Prevention Best Practice: 
Again, limit access to production so you’ve minimized the number of people who can make this mistake.  And ensure you’ve got a solid recovery plan in place in case it still happens.

Bad actor deletes your servers and your backups

Scenario: 
The bad actor that hacked into your environment and held you for ransom was smart enough to find your backups and delete them in the process.  If those were your only backups, you might not be able to get your data back.  Ever.

Severity:
Severe, maybe even existential.

Recovery:
Restore in a clean environment (the hacked one is tainted – don’t go back there) from the backups that you’re storing outside of your primary environment.  You have those backups, right?

Prevention Best Practice:
It’s best if the bad actor never gets into your environment in the first place, but somehow cyber attackers and insider threats keep breaking through.  Even if you’ve severely locked down the ship, make sure you’re storing backups outside of your production environment.  Copying them to a locked-down AWS account will do the trick.

Natural Disaster

Scenario:
An earthquake in Northern California, a wild fire in Oregon, a tornado in Ohio, or hurricane Sandy #2 in Northern Virginia.  Natural disasters have a habit of destroying data centers (or the infrastructure they rely upon) in very unpredictable ways.

Severity:
Moderate.  Usually the downtime from these events is capped at “days” not “months.”

Recovery:
Restore in a different region to continue operating while the dust clears.

Prevention Best Practice: 
Certainly it helps to be distributed across multiple AZs in a region, but AZs and workloads have interdependencies that can undermine this resilience.

Recovery:
Restore service in an alternate region that isn’t impacted.  Make sure you can recover quickly to beat the stampede of other users who are attempting the same.

State actor hacks your cloud provider

Scenario:
Really sophisticated hackers get into some really prized locations, and you can’t exactly air-gap (disconnect from the internet) a cloud provider.  If a state actor compromised a cloud provider, and decided to torch their environment, it’s probably an act of war.

Severity:
Catastrophic

Recovery:
Rebuild in a completely different infrastructure, probably on a completely different cloud provider.  Make sure you have a copy of your data.

Prevention Best Practice:
You really can’t do anything to prevent this.  But you can mitigate the risk by ensuring that your critical systems are backed up outside of your cloud provider.

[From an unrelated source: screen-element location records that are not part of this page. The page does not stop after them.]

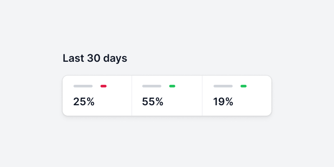Click the word "days" in the heading
334x167 pixels.
click(115, 59)
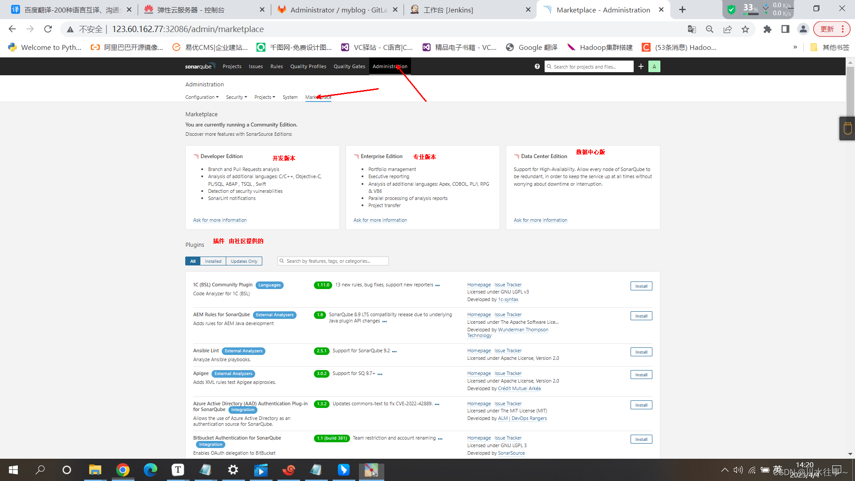Open the green user avatar menu
This screenshot has height=481, width=855.
tap(654, 66)
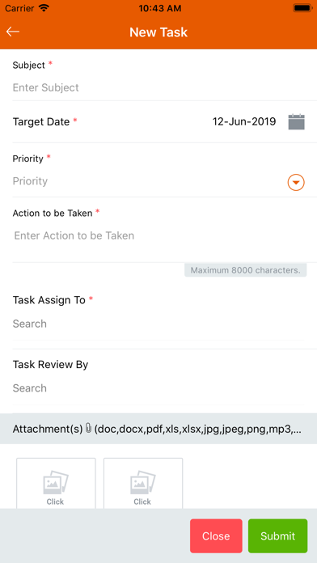Viewport: 317px width, 563px height.
Task: Tap the back arrow icon
Action: click(13, 32)
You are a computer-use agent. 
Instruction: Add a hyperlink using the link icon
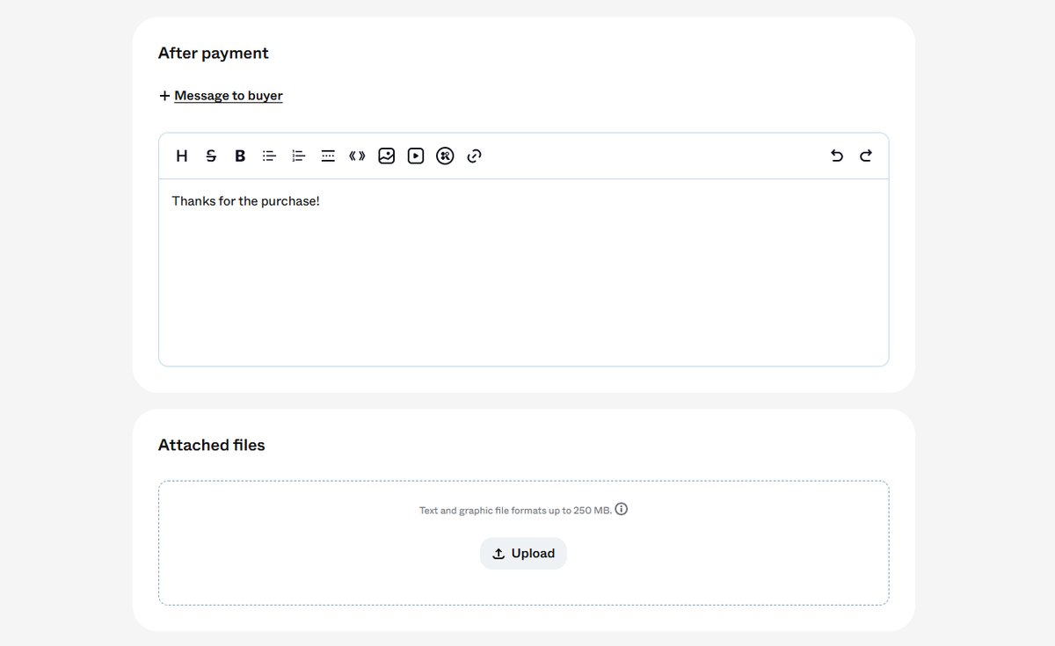coord(475,156)
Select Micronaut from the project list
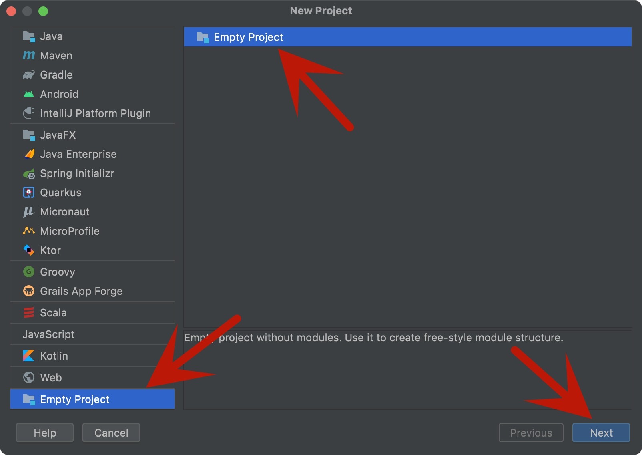642x455 pixels. 64,212
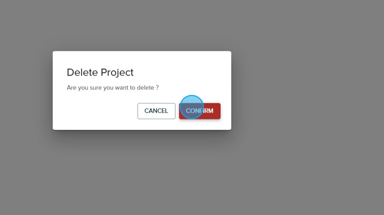384x215 pixels.
Task: Click the dimmed area below the dialog
Action: pos(142,173)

Compute vulnerability discloses instance role access tokens

Scenario:
The code you’re running in production has a bug, and an attacker has figured out how to leverage it to dump your environment variables.  Conspicuously on display are the access tokens that your production compute role uses to access AWS.

Severity:
Moderate to Severe

Recovery:
Revoke those access tokens, harden the compute instance, and start repairing the damage that was done.  If it’s bad enough, it might be time to rebuild in a clean, uncompromised environment.

Prevention Best Practice: 
Make sure your production roles and instance profiles have the minimum privilege necessary to do their job, and stay up to date on your patches.